Thursday, February 25, 2010

TEETHING BLUES or THE TOOTH HURTS

So, my little girl is in the process of cutting her first teeth. Which means there is myriad of symptoms to deal with: low grade fevers, inflamed gums, loose stools (a.k.a. Hershey squirts), irritability and excessive drooling (why is nothing with children easy?). I’ve read that some children go through teething without any apparent problem, at all. But that sounds like a bunch of horse shit to me. I have yet to meet a parent who has had this experience. It sounds like one of those phony stories made up by parents who think that they’ve given birth to the next Einstein. You know the ones that can never shut up about how brilliant there kid is. Meanwhile, the kid is sitting in the corner eating his own snot; or worse yet, someone else’s. But, once again, I digress.
So, inevitably your asking: Notelgge, when will my little angel’s first pearly whites start to poke through? Well don’t worry, as usual, Pater’s Potpourri is here with everything you need to know. Most babies get their first tooth at around 6 months, but your child's chompers may appear as early as 3 months or as late as 14, depending on such factors as whether you and your baby’s mom are related (just fucking around with that last part, don’t send me any letters). Typically, babies get their teeth in pairs. First come the middle two on the bottom. A month or so later, the two above those arrive.

Many people believe excessive drooling is a sure sign of tooth development, but those people are fools. Excessive drooling is a normal developmental stage of infancy, so don't ASSume that drooling means teething. There's no way to tell whether your baby's extra spittle is the result of teething or not, but it might be if your baby is also fussy at night.
Tooth eruption (when the tooth moves through the bone and gum) tends to occur more at night than during the day, so your baby may be more irritable then.
Ear pulling can also herald emerging teeth. Pain from the jaw often gets transferred to the ear canal. But, as with all things baby, it is never a definite; tugging can also be the sign of an ear infection.
Personally, I knew something was up when my little girl would start to suck on her bottle, than immediately pull away and cry. It turns out the activity of sucking puts uncomfortable pressure on the gums and ear canals. Which is really shitty when your kid is used to drifting off to slumber-land with a bottle in their mouth. Fortunately, there are dozens of remedies for teething children. But you may need to try a few methods to see what works best for your child. The pressure of an emerging tooth is often relieved by counter-pressure, so teething babies often want to chomp on things.
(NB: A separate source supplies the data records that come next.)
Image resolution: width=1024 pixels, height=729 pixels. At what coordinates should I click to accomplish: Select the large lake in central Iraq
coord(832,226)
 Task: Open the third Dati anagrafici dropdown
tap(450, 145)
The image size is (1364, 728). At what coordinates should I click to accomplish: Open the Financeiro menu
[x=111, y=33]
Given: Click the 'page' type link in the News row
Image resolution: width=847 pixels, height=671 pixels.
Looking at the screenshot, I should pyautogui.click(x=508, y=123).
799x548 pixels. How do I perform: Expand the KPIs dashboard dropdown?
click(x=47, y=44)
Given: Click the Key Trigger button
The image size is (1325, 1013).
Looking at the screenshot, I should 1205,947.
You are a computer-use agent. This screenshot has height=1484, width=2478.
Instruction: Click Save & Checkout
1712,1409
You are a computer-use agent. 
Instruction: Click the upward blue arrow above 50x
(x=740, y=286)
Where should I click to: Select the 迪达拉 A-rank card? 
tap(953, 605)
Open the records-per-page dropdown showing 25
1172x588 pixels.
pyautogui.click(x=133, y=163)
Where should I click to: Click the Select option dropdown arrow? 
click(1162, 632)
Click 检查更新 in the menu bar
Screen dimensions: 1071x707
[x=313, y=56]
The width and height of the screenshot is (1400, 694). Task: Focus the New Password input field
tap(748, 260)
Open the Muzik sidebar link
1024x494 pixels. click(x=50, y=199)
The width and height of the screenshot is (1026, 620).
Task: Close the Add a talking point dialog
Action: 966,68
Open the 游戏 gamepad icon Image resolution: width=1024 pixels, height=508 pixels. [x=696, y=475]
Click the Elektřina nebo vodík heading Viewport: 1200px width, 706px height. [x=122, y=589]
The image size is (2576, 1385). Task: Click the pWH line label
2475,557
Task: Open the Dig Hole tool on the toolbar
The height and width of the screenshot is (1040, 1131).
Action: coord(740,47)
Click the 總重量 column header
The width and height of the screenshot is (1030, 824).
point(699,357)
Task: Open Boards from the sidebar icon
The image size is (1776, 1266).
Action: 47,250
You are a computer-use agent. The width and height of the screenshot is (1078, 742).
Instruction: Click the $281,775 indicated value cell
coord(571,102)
Plastic teethers seem to be popular, but my daughter has yet to take to these. And I know my generation grew up with these things being thrown in the freezer, but doctors now warn that frozen toys may be too harsh on an infant's sensitive gums, opt for the refrigerator instead. Some people swear by carrots, and frozen bananas, but don’t be an idiot. They may appeal to a baby's intense urge to chew, but when gnawed on long enough they can break apart creating a choking hazard. And sure, maybe grandma used to rub a little whiskey on your old-man’s gums, but I wouldn’t recommend that either. Even tiny amounts of alcohol can be poisonous to a baby.
A lady my baby’s mama works with swears by a wet, frozen washcloth (leave one end dry so the baby can get a good grip). The thick fabric feels good, and the icy cold numbs sore gums. Others swear by topical oral anesthetics like Ora-jel, but I found these to be useless. I even tried it on myself as a matter of science. It gave the effect of rubbing cocaine on ones gums, and as far as I’m concerned children don’t need that sensation till they go to college.
In my experience, when my daughters gums are hurting (and when they are she becomes inconsolable), the best trick is a popsicle and infant acetaminophen. The sweetness is an instant distraction, and the icy cold numbs the gums until the baby Tylenol has a chance to kick in. It works like magic every time. I go for a fruit juice pop like the ones they got at Trader Joes. At least this way my baby’s teeth won’t rot out of her head before she can even walk. I definitely recommend giving it a try.
In summation, from what I’ve read the teething process lasts about two years, but after the first few teeth come in, the process tends to be much less painful. Whether that’s true or not I have yet to find out, but for all of our sakes, I hope it’s true.
This is Notelgge, signing out. Peace and love.